(Instruction)
Answer from the council budget interview below, one line per answer:
(a) What does the County Council plan to build, according to Govinda Gill?
(b) What is the current shortfall that Nick Clarke gives?
(c) How much top management does he say is being taken out?

(Reading passage)
CHRIS MANN: Give us the headline on cuts.
GOVINDA GILL: Well, the priority for the Council is savings this year, and so essentially they’re doing more with less to avoid cuts. And the Council isn’t ruling out cuts next year, and the economic development may be something they have to scale back in the future.
CHRIS MANN: And the priorities?
GOVINDA GILL: The big priorities for the Council this year will be public health. They’re taking on more of the public health role and focusing on three main priorities, which are adult social care, safeguarding children, and helping vulnerable people. And they’ve got some big news as well.
CHRIS MANN: Yes, we heard that in our bulletin. Tell us about that.
GOVINDA GILL: Yes. So the big news for County Council, they are planning on building a new council-run care home. It currently runs no care homes, and this would of course be a return to policy from a number of years back. The Council wants to become a housing developer too, but they are the main big newses for the Council budget.
CHRIS MANN: Thank you Govinda Gill. Well the Council leader is Nick Clarke, and he joined me earlier. First I asked him why the council tax (rise) of close to 2% was necessary. (TAPE)
NICK CLARKE: That this is the fastest growing county in the country, and we’re having to fund not only the normal adult social care demographic time bomb that everyone else is having to deal with, we’re also needing to fund and continue to fund the growth.
CHRIS MANN: If you’re asking people to pay more, they’ll want a guarantee you’re not going to cut their services. Can you give them that?
NICK CLARKE: No of course not. The shortfall that we have at the moment is £37 million. We expect to mitigate £5 million of that through our council tax. We still have to find £32 million of savings.
CHRIS MANN: So what services are you going to cut? Is the local bus transport going to go back on?
NICK CLARKE: Well we don’t intend cutting services per se in terms of public transport. We are sticking with exactly the same budget we had last year. Going to continue to work to provide local transport to keep the people of Cambridgeshire moving.
CHRIS MANN: One of the other proposals that you have is to get rid of 99 full time posts, or they’re under reviews, so they could be moved. But potentially you’re going to cut them from your overall staffing. Why is that?
NICK CLARKE: Some of this will be about some posts collapsing, going. In other cases we will need to make savings in management. So we’re taking out over £600,000 of top management, reducing Heads of Service in departments like environment, transport and the economy to meet those needs.
CHRIS MANN: As well as cutting jobs or posts, you’re also talking about opting out of the National Pay Bargaining. Does this mean that you’re going to take on your own employees and their unions? Is there a fight coming?

(Extracted data)
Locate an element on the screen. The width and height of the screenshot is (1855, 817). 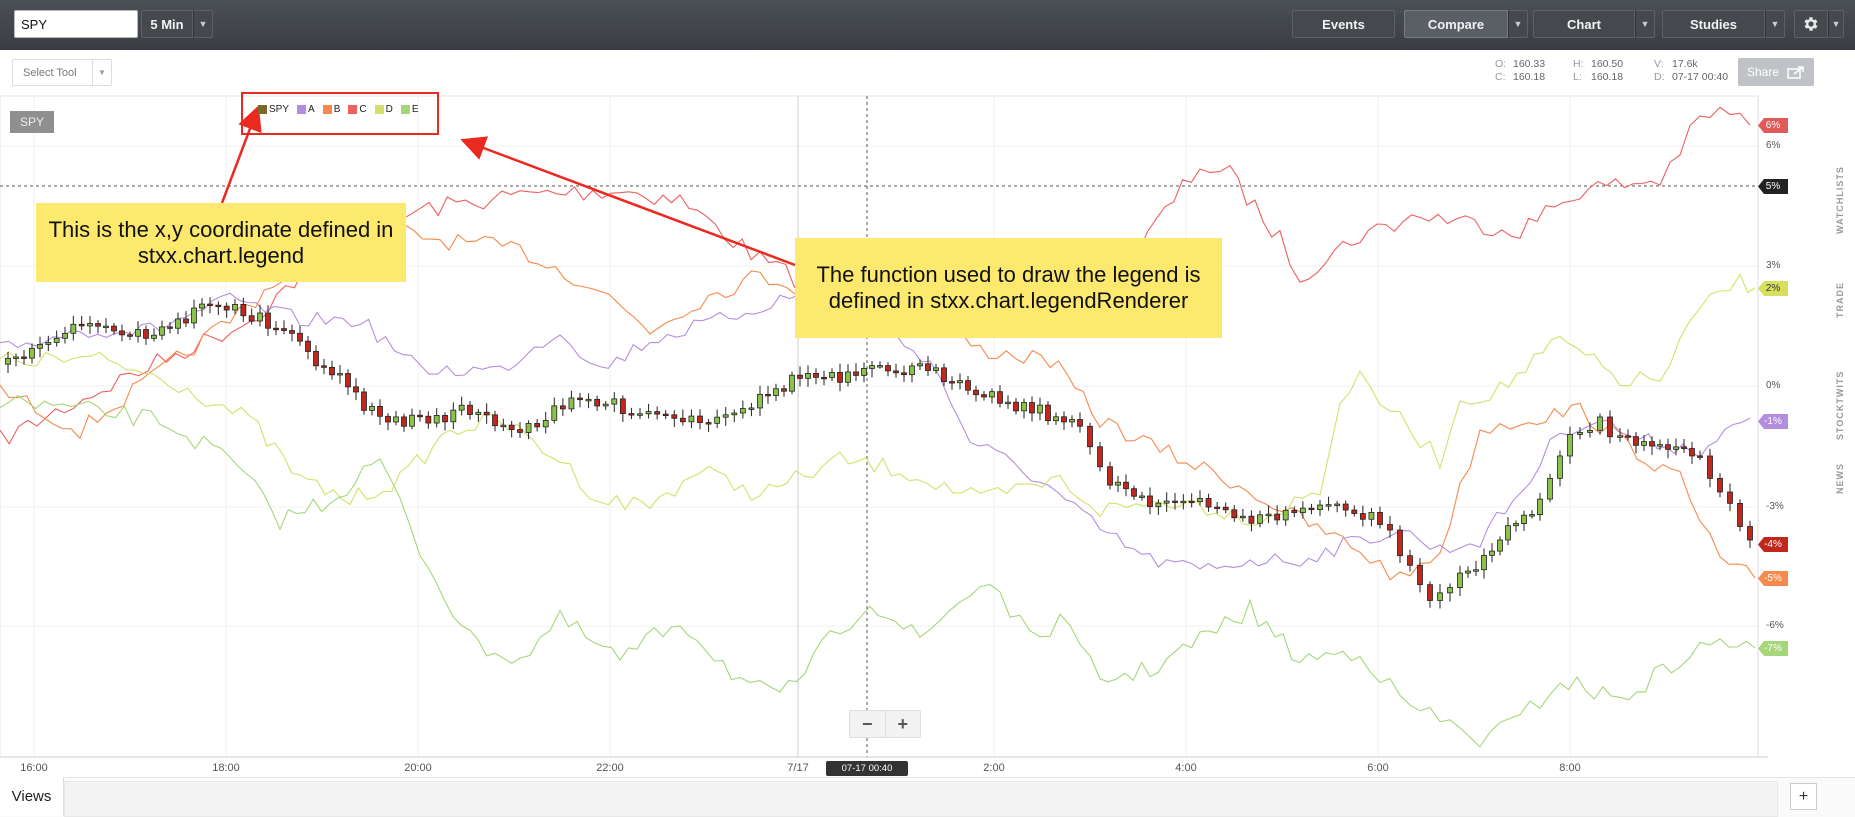
side-tab-news: NEWS is located at coordinates (1840, 479).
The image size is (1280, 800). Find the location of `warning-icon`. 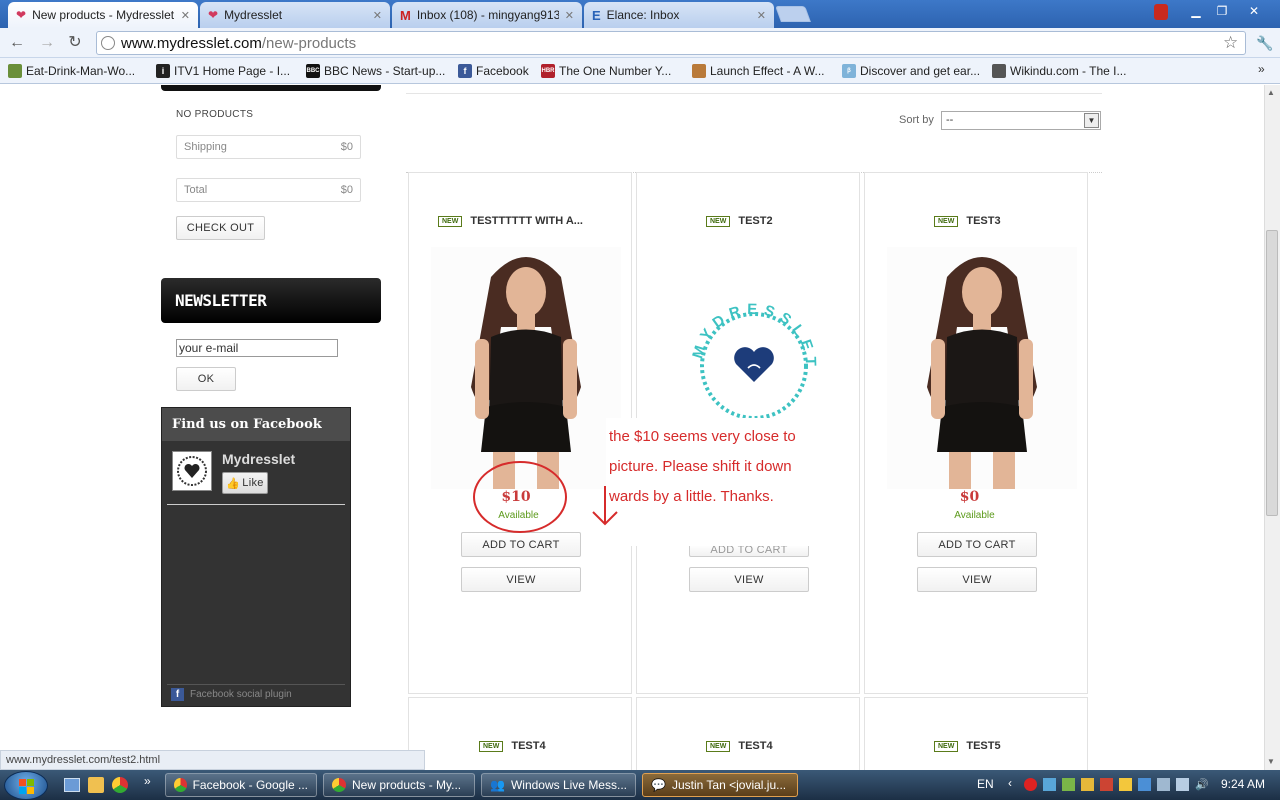

warning-icon is located at coordinates (1088, 784).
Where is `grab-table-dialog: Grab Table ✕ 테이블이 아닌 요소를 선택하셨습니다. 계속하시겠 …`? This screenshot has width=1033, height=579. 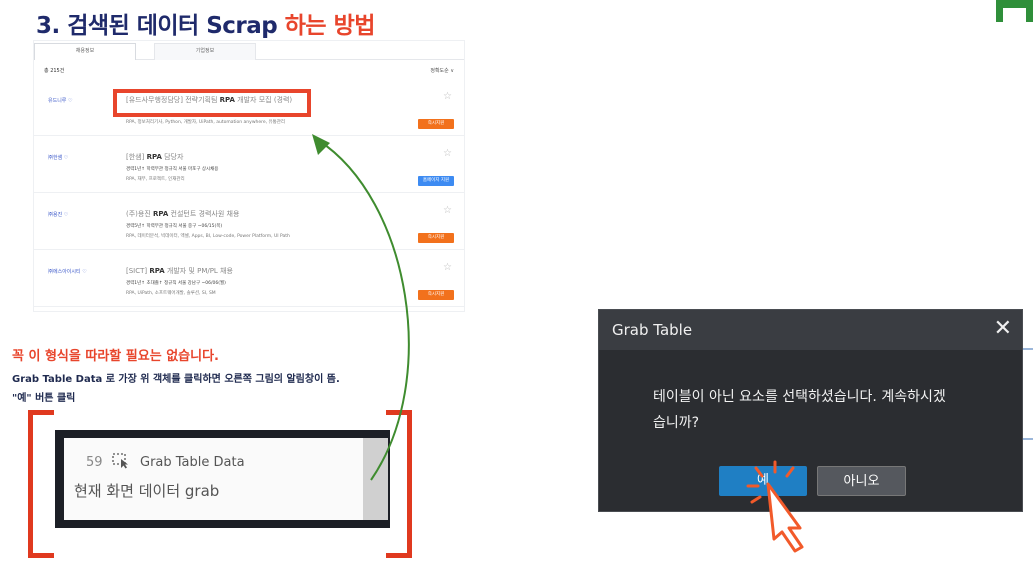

(Result of this task)
(a) A new council-run care home
(b) £37 million
(c) Over £600,000